- **Your objective**
Can you rewrite the lines starting at the one containing "Image resolution: width=384" and ending at the one containing "Uncheck the FTP Server checkbox" as a Markdown table with the columns No. and Line text, leaving out any blank lines?

- **Data**
★ ★ ★ ★ ★
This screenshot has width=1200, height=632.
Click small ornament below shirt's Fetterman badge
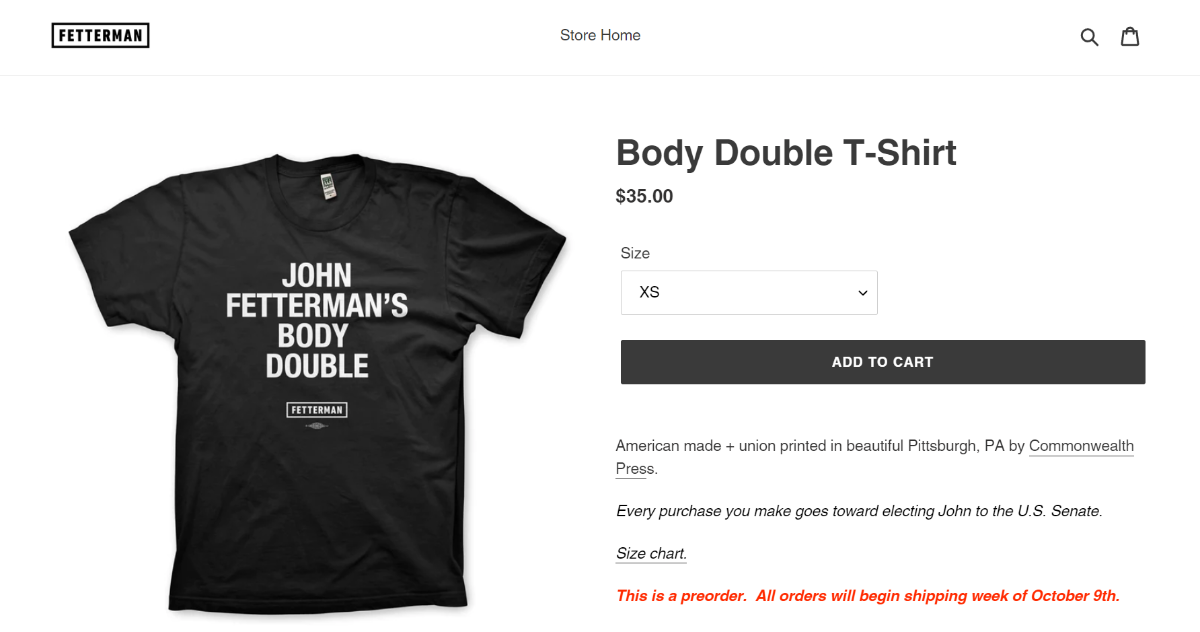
★ ★ ★ ★ ★
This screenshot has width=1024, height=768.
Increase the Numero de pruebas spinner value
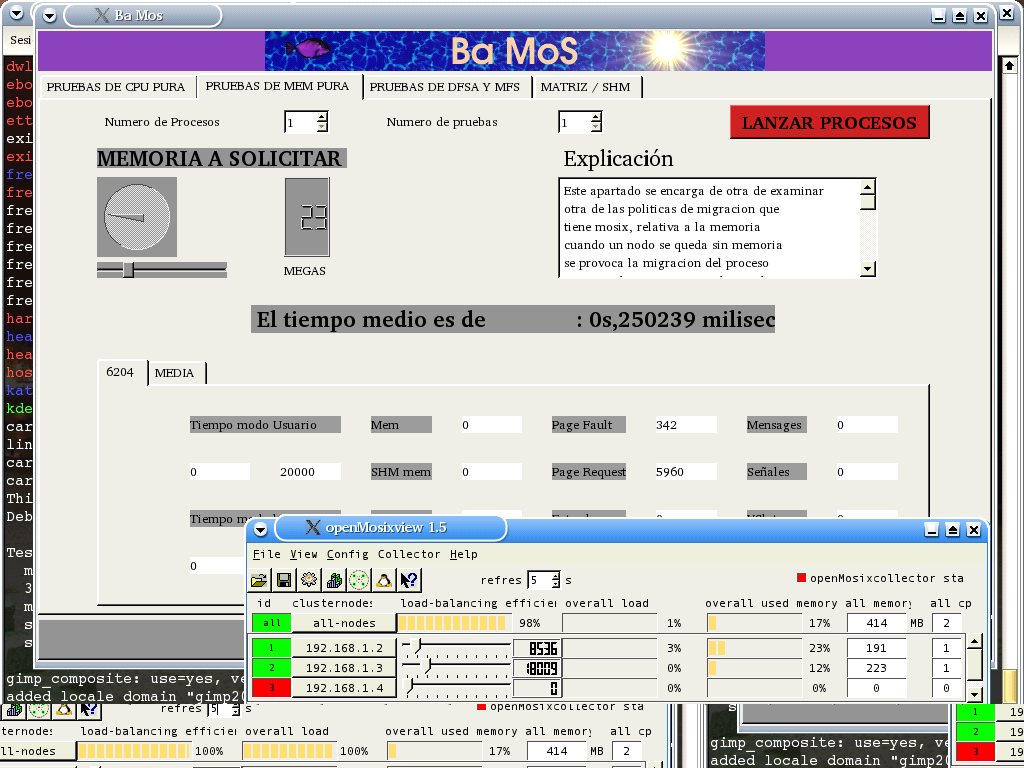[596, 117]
★ ★ ★ ★ ★
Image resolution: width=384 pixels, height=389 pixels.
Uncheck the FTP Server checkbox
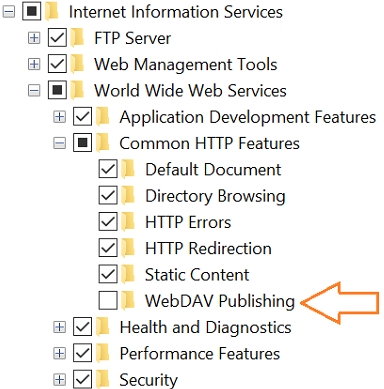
★ ★ ★ ★ ★
- **Final result**
| No. | Line text |
|---|---|
| 1 | Image resolution: width=384 pixels, height=389 pixels. |
| 2 | Uncheck the FTP Server checkbox |